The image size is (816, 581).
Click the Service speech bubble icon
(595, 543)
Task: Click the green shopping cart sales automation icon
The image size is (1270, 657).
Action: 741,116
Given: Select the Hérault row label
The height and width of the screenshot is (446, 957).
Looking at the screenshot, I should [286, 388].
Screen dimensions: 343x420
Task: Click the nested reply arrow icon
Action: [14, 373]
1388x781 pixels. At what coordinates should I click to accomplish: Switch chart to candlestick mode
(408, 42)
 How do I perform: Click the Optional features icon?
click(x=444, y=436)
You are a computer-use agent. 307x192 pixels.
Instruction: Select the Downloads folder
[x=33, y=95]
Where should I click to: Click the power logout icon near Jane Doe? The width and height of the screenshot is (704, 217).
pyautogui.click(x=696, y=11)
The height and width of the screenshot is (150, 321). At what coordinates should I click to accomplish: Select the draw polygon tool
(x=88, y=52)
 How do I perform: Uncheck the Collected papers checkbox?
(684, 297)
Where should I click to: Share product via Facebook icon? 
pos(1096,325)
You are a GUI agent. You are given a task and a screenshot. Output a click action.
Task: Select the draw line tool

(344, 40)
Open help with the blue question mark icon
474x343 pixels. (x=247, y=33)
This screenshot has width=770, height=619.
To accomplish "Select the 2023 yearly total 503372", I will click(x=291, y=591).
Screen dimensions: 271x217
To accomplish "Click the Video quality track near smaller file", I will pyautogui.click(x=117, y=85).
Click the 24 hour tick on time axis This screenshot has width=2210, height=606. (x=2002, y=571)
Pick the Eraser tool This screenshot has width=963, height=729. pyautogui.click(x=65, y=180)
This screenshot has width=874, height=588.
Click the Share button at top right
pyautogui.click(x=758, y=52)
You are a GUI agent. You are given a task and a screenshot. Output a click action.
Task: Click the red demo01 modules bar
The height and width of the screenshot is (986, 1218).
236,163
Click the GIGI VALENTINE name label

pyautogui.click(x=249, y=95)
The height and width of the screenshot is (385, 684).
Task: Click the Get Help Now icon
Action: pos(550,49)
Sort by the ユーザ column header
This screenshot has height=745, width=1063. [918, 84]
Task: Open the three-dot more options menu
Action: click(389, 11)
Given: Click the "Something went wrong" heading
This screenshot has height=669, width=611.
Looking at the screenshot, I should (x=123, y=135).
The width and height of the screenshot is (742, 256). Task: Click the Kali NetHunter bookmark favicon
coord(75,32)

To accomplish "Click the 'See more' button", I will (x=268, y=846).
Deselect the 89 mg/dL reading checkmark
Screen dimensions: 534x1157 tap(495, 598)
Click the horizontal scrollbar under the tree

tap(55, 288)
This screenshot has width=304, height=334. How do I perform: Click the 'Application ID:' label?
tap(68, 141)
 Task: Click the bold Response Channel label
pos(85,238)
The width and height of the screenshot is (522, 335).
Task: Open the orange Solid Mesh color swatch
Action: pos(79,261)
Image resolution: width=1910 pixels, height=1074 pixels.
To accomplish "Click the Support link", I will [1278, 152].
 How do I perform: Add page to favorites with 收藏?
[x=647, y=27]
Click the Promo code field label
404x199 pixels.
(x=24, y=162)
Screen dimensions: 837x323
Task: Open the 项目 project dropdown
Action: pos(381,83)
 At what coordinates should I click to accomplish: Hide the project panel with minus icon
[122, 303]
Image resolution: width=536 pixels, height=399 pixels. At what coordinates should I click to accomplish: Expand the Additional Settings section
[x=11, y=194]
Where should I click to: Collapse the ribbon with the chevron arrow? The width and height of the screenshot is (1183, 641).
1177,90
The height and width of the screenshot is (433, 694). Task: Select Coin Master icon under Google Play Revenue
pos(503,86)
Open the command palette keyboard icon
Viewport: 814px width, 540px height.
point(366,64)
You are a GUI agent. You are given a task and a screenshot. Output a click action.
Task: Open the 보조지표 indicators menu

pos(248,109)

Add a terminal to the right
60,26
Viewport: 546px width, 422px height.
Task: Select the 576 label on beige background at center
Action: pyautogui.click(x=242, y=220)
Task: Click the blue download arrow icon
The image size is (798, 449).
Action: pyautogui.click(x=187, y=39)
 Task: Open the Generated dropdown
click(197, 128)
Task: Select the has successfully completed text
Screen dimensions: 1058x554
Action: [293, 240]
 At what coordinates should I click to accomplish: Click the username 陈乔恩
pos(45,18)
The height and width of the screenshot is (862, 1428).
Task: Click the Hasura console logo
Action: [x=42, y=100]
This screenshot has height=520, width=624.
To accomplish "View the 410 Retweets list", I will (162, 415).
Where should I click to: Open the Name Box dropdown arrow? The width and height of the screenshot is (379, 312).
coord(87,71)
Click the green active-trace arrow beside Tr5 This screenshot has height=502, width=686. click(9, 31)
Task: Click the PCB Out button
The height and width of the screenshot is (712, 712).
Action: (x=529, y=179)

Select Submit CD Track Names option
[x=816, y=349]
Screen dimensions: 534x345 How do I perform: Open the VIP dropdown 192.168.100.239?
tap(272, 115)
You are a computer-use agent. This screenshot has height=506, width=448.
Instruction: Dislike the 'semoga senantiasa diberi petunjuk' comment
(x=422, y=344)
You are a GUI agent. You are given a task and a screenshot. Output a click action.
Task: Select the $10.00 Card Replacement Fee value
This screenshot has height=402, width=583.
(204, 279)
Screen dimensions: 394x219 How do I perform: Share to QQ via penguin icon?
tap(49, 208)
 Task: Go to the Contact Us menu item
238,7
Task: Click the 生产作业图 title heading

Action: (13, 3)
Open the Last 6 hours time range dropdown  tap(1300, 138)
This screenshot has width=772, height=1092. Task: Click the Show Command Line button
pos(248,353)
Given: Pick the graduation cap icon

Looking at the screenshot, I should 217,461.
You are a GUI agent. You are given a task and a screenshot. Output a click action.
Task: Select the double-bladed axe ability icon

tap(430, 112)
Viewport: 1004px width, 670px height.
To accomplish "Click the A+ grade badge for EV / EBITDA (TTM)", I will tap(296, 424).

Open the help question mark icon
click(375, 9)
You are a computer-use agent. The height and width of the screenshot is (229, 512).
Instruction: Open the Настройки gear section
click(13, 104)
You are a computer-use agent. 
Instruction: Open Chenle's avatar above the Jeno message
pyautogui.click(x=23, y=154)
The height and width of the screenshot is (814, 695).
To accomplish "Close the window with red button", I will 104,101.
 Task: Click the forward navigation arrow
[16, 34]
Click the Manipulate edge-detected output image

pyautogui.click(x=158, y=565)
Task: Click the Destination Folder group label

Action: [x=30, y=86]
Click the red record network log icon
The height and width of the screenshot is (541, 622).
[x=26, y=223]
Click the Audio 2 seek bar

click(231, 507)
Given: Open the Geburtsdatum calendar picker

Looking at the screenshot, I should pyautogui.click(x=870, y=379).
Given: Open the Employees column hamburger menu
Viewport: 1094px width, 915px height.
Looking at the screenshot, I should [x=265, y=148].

========================================================================

Convert the entries above into a JSON list of strings with one string per line, leaving out blank lines.

- [Written response]
[
  "The image size is (816, 581).",
  "Click the Service speech bubble icon",
  "(595, 543)",
  "Task: Click the green shopping cart sales automation icon",
  "The image size is (1270, 657).",
  "Action: 741,116",
  "Given: Select the Hérault row label",
  "The height and width of the screenshot is (446, 957).",
  "Looking at the screenshot, I should [286, 388].",
  "Screen dimensions: 343x420",
  "Task: Click the nested reply arrow icon",
  "Action: [14, 373]",
  "1388x781 pixels. At what coordinates should I click to accomplish: Switch chart to candlestick mode",
  "(408, 42)",
  " How do I perform: Click the Optional features icon?",
  "click(x=444, y=436)",
  "You are a computer-use agent. 307x192 pixels.",
  "Instruction: Select the Downloads folder",
  "[x=33, y=95]",
  "Where should I click to: Click the power logout icon near Jane Doe? The width and height of the screenshot is (704, 217).",
  "pyautogui.click(x=696, y=11)",
  "The height and width of the screenshot is (150, 321). At what coordinates should I click to accomplish: Select the draw polygon tool",
  "(x=88, y=52)",
  " How do I perform: Uncheck the Collected papers checkbox?",
  "(684, 297)",
  "Where should I click to: Share product via Facebook icon? ",
  "pos(1096,325)",
  "You are a GUI agent. You are given a task and a screenshot. Output a click action.",
  "Task: Select the draw line tool",
  "(344, 40)",
  "Open help with the blue question mark icon",
  "474x343 pixels. (x=247, y=33)",
  "This screenshot has width=770, height=619.",
  "To accomplish \"Select the 2023 yearly total 503372\", I will click(x=291, y=591).",
  "Screen dimensions: 271x217",
  "To accomplish \"Click the Video quality track near smaller file\", I will pyautogui.click(x=117, y=85).",
  "Click the 24 hour tick on time axis This screenshot has width=2210, height=606. (x=2002, y=571)",
  "Pick the Eraser tool This screenshot has width=963, height=729. pyautogui.click(x=65, y=180)",
  "This screenshot has width=874, height=588.",
  "Click the Share button at top right",
  "pyautogui.click(x=758, y=52)",
  "You are a GUI agent. You are given a task and a screenshot. Output a click action.",
  "Task: Click the red demo01 modules bar",
  "The height and width of the screenshot is (986, 1218).",
  "236,163",
  "Click the GIGI VALENTINE name label",
  "pyautogui.click(x=249, y=95)",
  "The height and width of the screenshot is (385, 684).",
  "Task: Click the Get Help Now icon",
  "Action: pos(550,49)",
  "Sort by the ユーザ column header",
  "This screenshot has height=745, width=1063. [918, 84]",
  "Task: Open the three-dot more options menu",
  "Action: click(389, 11)",
  "Given: Click the \"Something went wrong\" heading",
  "This screenshot has height=669, width=611.",
  "Looking at the screenshot, I should (x=123, y=135).",
  "The width and height of the screenshot is (742, 256). Task: Click the Kali NetHunter bookmark favicon",
  "coord(75,32)",
  "To accomplish \"Click the 'See more' button\", I will (x=268, y=846).",
  "Deselect the 89 mg/dL reading checkmark",
  "Screen dimensions: 534x1157 tap(495, 598)",
  "Click the horizontal scrollbar under the tree",
  "tap(55, 288)",
  "This screenshot has width=304, height=334. How do I perform: Click the 'Application ID:' label?",
  "tap(68, 141)",
  " Task: Click the bold Response Channel label",
  "pos(85,238)",
  "The width and height of the screenshot is (522, 335).",
  "Task: Open the orange Solid Mesh color swatch",
  "Action: pos(79,261)",
  "Image resolution: width=1910 pixels, height=1074 pixels.",
  "To accomplish \"Click the Support link\", I will [1278, 152].",
  " How do I perform: Add page to favorites with 收藏?",
  "[x=647, y=27]",
  "Click the Promo code field label",
  "404x199 pixels.",
  "(x=24, y=162)",
  "Screen dimensions: 837x323",
  "Task: Open the 项目 project dropdown",
  "Action: pos(381,83)",
  " At what coordinates should I click to accomplish: Hide the project panel with minus icon",
  "[122, 303]",
  "Image resolution: width=536 pixels, height=399 pixels. At what coordinates should I click to accomplish: Expand the Additional Settings section",
  "[x=11, y=194]",
  "Where should I click to: Collapse the ribbon with the chevron arrow? The width and height of the screenshot is (1183, 641).",
  "1177,90",
  "The height and width of the screenshot is (433, 694). Task: Select Coin Master icon under Google Play Revenue",
  "pos(503,86)",
  "Open the command palette keyboard icon",
  "Viewport: 814px width, 540px height.",
  "point(366,64)",
  "You are a GUI agent. You are given a task and a screenshot. Output a click action.",
  "Task: Open the 보조지표 indicators menu",
  "pos(248,109)",
  "Add a terminal to the right",
  "60,26",
  "Viewport: 546px width, 422px height.",
  "Task: Select the 576 label on beige background at center",
  "Action: pyautogui.click(x=242, y=220)",
  "Task: Click the blue download arrow icon",
  "The image size is (798, 449).",
  "Action: pyautogui.click(x=187, y=39)",
  " Task: Open the Generated dropdown",
  "click(197, 128)",
  "Task: Select the has successfully completed text",
  "Screen dimensions: 1058x554",
  "Action: [293, 240]",
  " At what coordinates should I click to accomplish: Click the username 陈乔恩",
  "pos(45,18)",
  "The height and width of the screenshot is (862, 1428).",
  "Task: Click the Hasura console logo",
  "Action: [x=42, y=100]",
  "This screenshot has height=520, width=624.",
  "To accomplish \"View the 410 Retweets list\", I will (162, 415).",
  "Where should I click to: Open the Name Box dropdown arrow? The width and height of the screenshot is (379, 312).",
  "coord(87,71)",
  "Click the green active-trace arrow beside Tr5 This screenshot has height=502, width=686. click(9, 31)",
  "Task: Click the PCB Out button",
  "The height and width of the screenshot is (712, 712).",
  "Action: (x=529, y=179)",
  "Select Submit CD Track Names option",
  "[x=816, y=349]",
  "Screen dimensions: 534x345 How do I perform: Open the VIP dropdown 192.168.100.239?",
  "tap(272, 115)",
  "You are a computer-use agent. This screenshot has height=506, width=448.",
  "Instruction: Dislike the 'semoga senantiasa diberi petunjuk' comment",
  "(x=422, y=344)",
  "You are a GUI agent. You are given a task and a screenshot. Output a click action.",
  "Task: Select the $10.00 Card Replacement Fee value",
  "This screenshot has height=402, width=583.",
  "(204, 279)",
  "Screen dimensions: 394x219 How do I perform: Share to QQ via penguin icon?",
  "tap(49, 208)",
  " Task: Go to the Contact Us menu item",
  "238,7",
  "Task: Click the 生产作业图 title heading",
  "Action: (13, 3)",
  "Open the Last 6 hours time range dropdown  tap(1300, 138)",
  "This screenshot has width=772, height=1092. Task: Click the Show Command Line button",
  "pos(248,353)",
  "Given: Pick the graduation cap icon",
  "Looking at the screenshot, I should 217,461.",
  "You are a GUI agent. You are given a task and a screenshot. Output a click action.",
  "Task: Select the double-bladed axe ability icon",
  "tap(430, 112)",
  "Viewport: 1004px width, 670px height.",
  "To accomplish \"Click the A+ grade badge for EV / EBITDA (TTM)\", I will tap(296, 424).",
  "Open the help question mark icon",
  "click(375, 9)",
  "You are a computer-use agent. The height and width of the screenshot is (229, 512).",
  "Instruction: Open the Настройки gear section",
  "click(13, 104)",
  "You are a computer-use agent. ",
  "Instruction: Open Chenle's avatar above the Jeno message",
  "pyautogui.click(x=23, y=154)",
  "The height and width of the screenshot is (814, 695).",
  "To accomplish \"Close the window with red button\", I will 104,101.",
  " Task: Click the forward navigation arrow",
  "[16, 34]",
  "Click the Manipulate edge-detected output image",
  "pyautogui.click(x=158, y=565)",
  "Task: Click the Destination Folder group label",
  "Action: [x=30, y=86]",
  "Click the red record network log icon",
  "The height and width of the screenshot is (541, 622).",
  "[x=26, y=223]",
  "Click the Audio 2 seek bar",
  "click(231, 507)",
  "Given: Open the Geburtsdatum calendar picker",
  "Looking at the screenshot, I should pyautogui.click(x=870, y=379).",
  "Given: Open the Employees column hamburger menu",
  "Viewport: 1094px width, 915px height.",
  "Looking at the screenshot, I should [x=265, y=148]."
]